Stored records:
------------------------------------------------------------
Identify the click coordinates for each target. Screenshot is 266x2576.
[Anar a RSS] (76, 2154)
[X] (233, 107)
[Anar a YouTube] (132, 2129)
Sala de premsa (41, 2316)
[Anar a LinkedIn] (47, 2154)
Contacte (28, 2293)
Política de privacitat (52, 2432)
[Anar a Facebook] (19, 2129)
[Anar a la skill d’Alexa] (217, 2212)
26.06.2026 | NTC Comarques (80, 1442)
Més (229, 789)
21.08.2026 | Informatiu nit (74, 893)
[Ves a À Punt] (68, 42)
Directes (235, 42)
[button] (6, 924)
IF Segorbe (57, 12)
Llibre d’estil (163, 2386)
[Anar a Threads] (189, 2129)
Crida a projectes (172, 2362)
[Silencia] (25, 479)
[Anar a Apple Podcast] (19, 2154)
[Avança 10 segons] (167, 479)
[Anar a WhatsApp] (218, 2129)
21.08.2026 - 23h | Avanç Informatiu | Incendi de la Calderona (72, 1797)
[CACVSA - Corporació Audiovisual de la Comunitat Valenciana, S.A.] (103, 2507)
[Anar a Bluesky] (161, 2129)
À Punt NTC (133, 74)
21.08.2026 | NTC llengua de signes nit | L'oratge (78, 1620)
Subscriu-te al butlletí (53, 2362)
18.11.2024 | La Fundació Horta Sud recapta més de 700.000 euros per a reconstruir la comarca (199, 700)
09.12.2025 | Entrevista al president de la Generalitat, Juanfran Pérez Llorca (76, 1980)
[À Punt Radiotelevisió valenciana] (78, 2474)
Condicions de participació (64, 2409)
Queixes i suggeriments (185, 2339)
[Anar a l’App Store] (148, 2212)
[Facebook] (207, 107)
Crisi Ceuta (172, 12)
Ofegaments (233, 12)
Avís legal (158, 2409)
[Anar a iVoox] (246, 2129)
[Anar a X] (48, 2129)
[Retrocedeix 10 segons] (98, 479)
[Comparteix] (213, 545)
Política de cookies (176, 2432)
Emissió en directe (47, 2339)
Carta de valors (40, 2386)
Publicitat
------------------------------------------------------------
Exercise goal:
Working down from the line that contains "Crisi Ceuta (172, 12)", retype each line exactly through the last line of the data, and give nothing else.

The completed task:
Crisi Ceuta (172, 12)
Ofegaments (233, 12)
Avís legal (158, 2409)
[Anar a iVoox] (246, 2129)
[Anar a X] (48, 2129)
[Retrocedeix 10 segons] (98, 479)
[Comparteix] (213, 545)
Política de cookies (176, 2432)
Emissió en directe (47, 2339)
Carta de valors (40, 2386)
Publicitat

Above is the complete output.